ロジンバッグ
説明
ロジンバッグは、投手や野手がボールのグリップを安定させるために使用する白い粉末の入った小さな袋で、通常はマウンド後方に置かれています。中身は松脂を主成分とする粉で、汗や湿気で手が滑りやすくなる状況でも適度な摩擦を与え、ボールをしっかり握れるようにする役割があります。特に夏場の屋外球場や雨上がりの試合では、投手が打者ごとにロジンを軽く手に付けてからセットポジションに入る光景がよく見られます。ロジンの使用自体はルールで認められていますが、粉を過剰に付けてボールに不自然な回転を与えたり、他の粘着物質と併用してスピン量を大きく変える行為は不正投球とみなされるため、審判によるチェックの対象になります。近年は安全性や環境面に配慮した製品も増え、リーグごとに使用できる種類や量が細かく規定されており、選手はその範囲内で最も投げやすい使い方を模索しています。
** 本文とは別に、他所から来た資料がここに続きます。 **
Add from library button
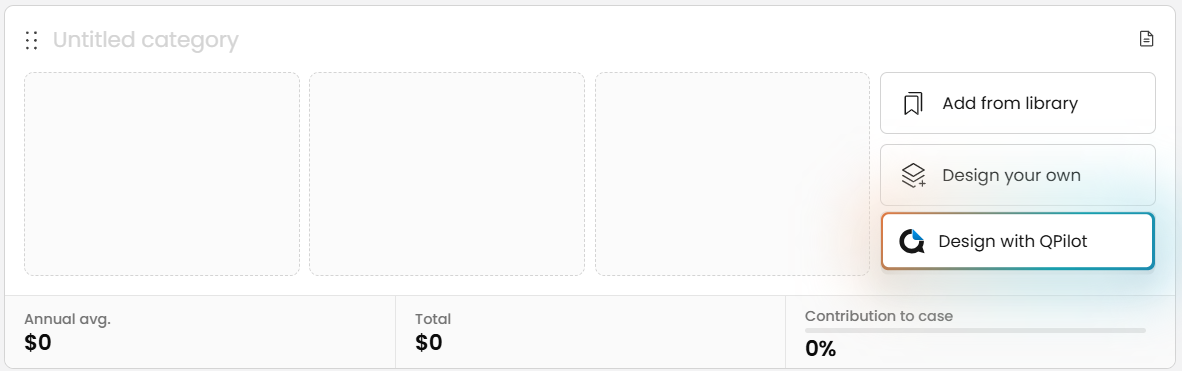 coord(1018,103)
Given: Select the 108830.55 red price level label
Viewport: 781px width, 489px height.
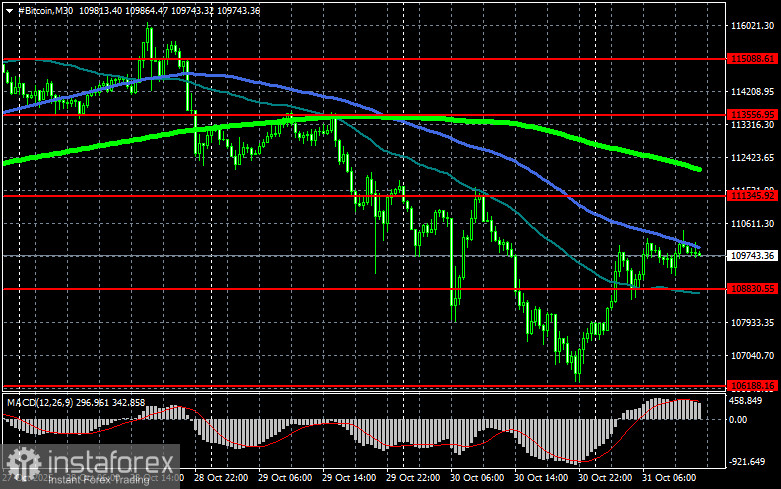Looking at the screenshot, I should point(752,288).
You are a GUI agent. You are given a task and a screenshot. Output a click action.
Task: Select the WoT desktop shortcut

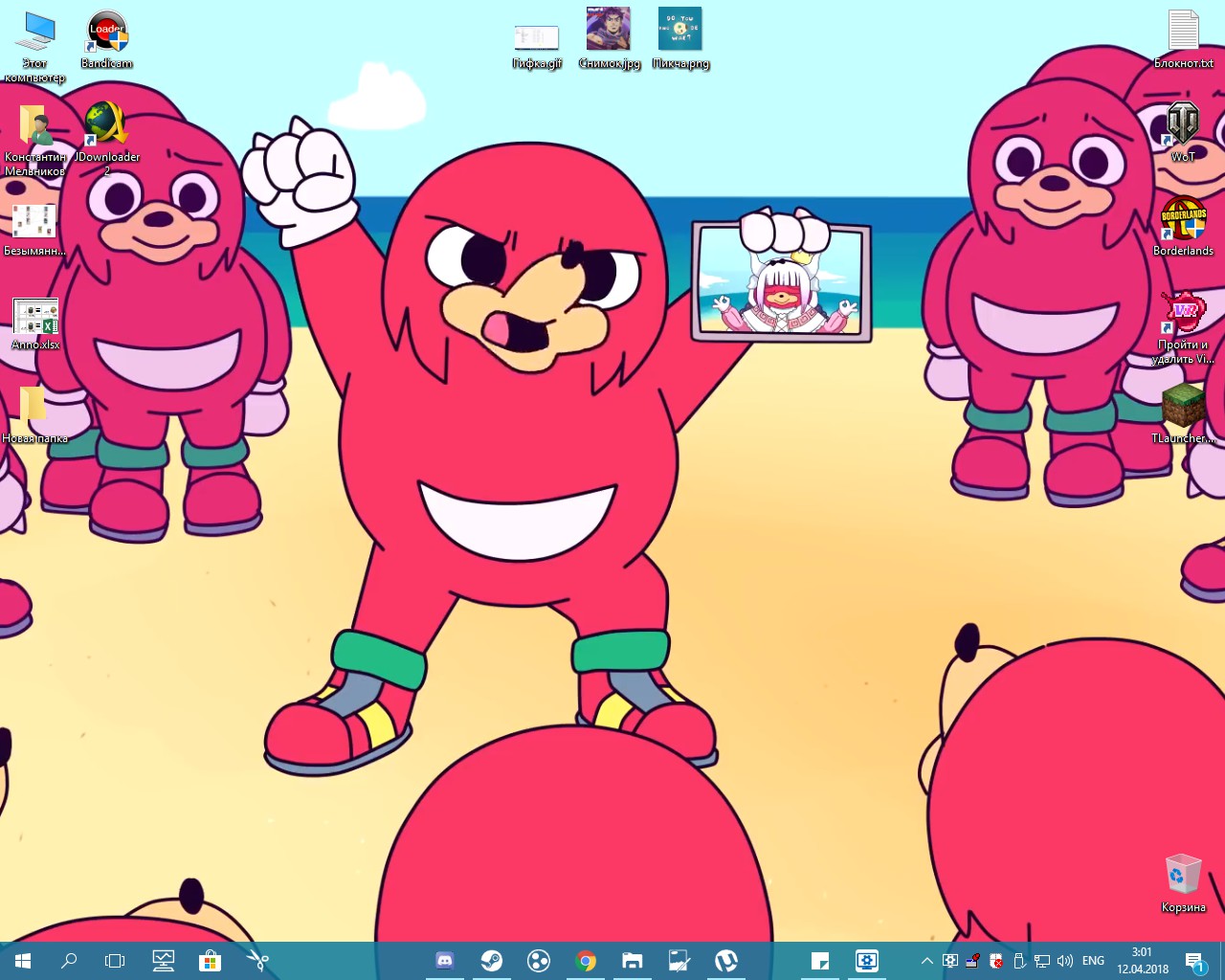point(1183,131)
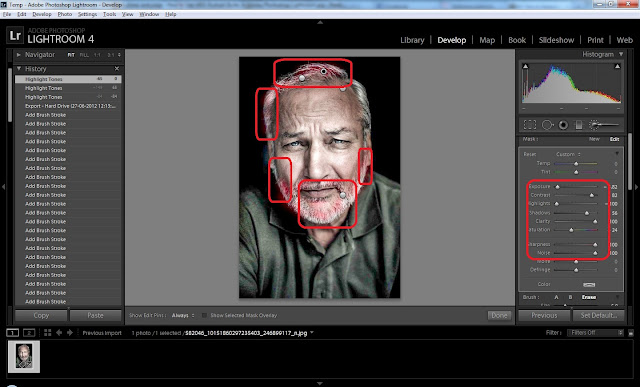Expand the Navigator panel
The height and width of the screenshot is (387, 640).
point(18,54)
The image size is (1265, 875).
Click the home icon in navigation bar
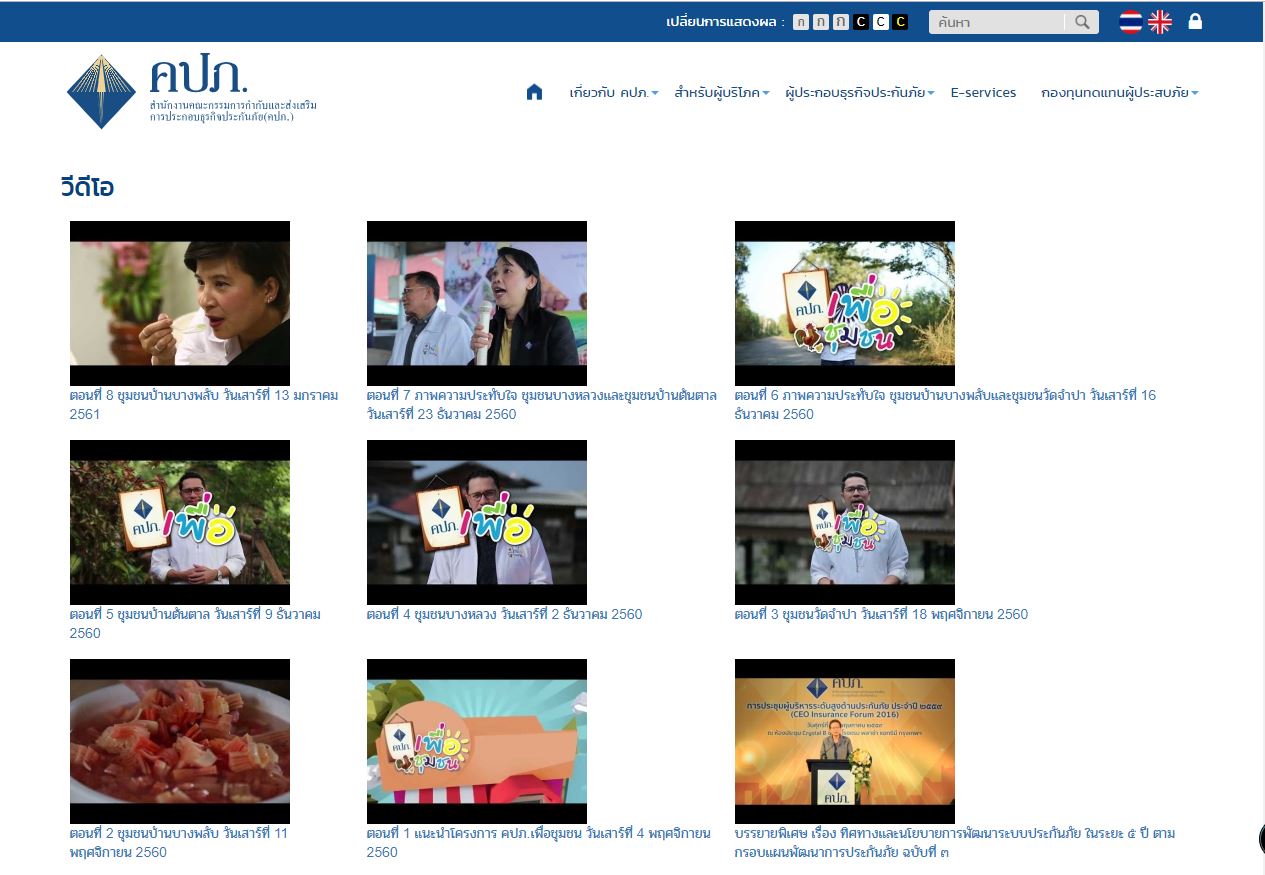coord(534,93)
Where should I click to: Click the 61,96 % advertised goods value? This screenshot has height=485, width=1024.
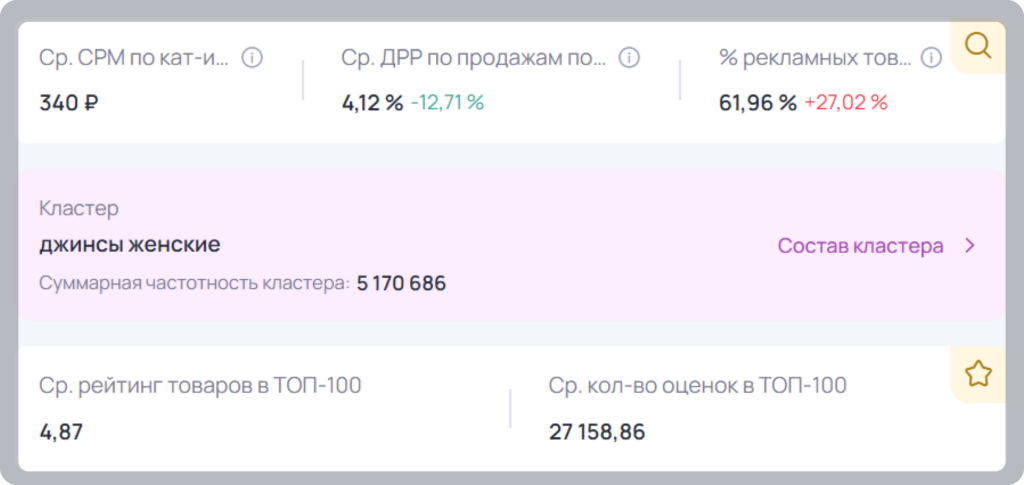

テレビ中継では、投球の合間に投手がマウンドの後ろでロジンバッグを軽く叩き、白い粉がふわりと舞うシーンがしばしば映し出されますが、これは単なるルーティンではなく、次の球への準備を整える大切な所作でもあります。観客がボールの変化だけでなく、こうした細かな仕草に目を向けると、投手のコンディションや緊張感の高まりも感じ取りやすくなります。